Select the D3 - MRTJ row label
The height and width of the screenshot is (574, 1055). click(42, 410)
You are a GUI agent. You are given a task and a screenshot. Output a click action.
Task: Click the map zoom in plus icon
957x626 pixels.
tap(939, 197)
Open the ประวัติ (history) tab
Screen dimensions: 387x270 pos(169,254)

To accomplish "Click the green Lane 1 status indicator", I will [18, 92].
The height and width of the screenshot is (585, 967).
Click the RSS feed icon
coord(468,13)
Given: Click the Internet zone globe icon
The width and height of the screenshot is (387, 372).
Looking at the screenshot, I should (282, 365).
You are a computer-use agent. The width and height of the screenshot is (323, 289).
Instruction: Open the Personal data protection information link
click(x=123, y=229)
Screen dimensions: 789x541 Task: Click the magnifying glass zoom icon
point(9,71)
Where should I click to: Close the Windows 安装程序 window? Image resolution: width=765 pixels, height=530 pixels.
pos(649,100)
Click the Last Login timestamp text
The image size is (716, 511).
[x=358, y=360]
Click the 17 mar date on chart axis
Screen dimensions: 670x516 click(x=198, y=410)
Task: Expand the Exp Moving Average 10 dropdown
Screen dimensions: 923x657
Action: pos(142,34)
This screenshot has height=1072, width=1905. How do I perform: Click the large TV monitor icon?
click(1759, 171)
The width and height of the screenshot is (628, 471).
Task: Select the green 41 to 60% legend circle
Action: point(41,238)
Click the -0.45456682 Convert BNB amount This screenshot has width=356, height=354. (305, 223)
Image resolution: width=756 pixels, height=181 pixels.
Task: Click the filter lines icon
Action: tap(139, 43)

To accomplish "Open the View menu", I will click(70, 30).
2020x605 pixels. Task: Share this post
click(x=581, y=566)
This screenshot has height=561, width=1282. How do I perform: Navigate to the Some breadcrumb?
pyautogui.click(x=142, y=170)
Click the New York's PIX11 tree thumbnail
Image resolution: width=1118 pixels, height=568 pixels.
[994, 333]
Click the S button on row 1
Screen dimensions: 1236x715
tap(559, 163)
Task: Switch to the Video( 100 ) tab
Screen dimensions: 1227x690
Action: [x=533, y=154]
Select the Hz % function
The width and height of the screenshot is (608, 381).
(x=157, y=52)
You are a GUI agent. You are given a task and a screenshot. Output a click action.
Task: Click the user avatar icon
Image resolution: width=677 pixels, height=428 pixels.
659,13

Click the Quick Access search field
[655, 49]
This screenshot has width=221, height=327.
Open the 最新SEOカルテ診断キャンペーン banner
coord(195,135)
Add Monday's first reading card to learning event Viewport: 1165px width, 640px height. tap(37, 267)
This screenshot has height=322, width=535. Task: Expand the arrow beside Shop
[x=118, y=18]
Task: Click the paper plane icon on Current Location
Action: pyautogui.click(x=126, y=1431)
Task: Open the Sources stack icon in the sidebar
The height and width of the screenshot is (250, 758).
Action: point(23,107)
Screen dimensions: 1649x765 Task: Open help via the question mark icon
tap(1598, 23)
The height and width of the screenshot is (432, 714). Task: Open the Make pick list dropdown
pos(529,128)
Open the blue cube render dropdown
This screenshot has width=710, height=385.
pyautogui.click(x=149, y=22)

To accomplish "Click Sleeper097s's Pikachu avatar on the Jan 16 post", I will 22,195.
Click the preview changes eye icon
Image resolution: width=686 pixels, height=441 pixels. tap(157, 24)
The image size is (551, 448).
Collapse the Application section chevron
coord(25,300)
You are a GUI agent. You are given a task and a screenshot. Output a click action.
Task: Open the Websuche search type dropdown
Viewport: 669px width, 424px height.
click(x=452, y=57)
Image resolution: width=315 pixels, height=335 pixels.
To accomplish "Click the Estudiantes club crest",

::::::::::

Look above for the line holding "Screen dimensions: 923x657" and the line holding "Task: Switch to the Video( 100 ) tab", then output exactly those two lines and every line between them, nothing more.

§ **RESULT**:
Screen dimensions: 923x657
Action: pos(142,34)
This screenshot has height=1072, width=1905. How do I perform: Click the large TV monitor icon?
click(1759, 171)
The width and height of the screenshot is (628, 471).
Task: Select the green 41 to 60% legend circle
Action: point(41,238)
Click the -0.45456682 Convert BNB amount This screenshot has width=356, height=354. (305, 223)
Image resolution: width=756 pixels, height=181 pixels.
Task: Click the filter lines icon
Action: tap(139, 43)

To accomplish "Open the View menu", I will click(70, 30).
2020x605 pixels. Task: Share this post
click(x=581, y=566)
This screenshot has height=561, width=1282. How do I perform: Navigate to the Some breadcrumb?
pyautogui.click(x=142, y=170)
Click the New York's PIX11 tree thumbnail
Image resolution: width=1118 pixels, height=568 pixels.
[994, 333]
Click the S button on row 1
Screen dimensions: 1236x715
tap(559, 163)
Task: Switch to the Video( 100 ) tab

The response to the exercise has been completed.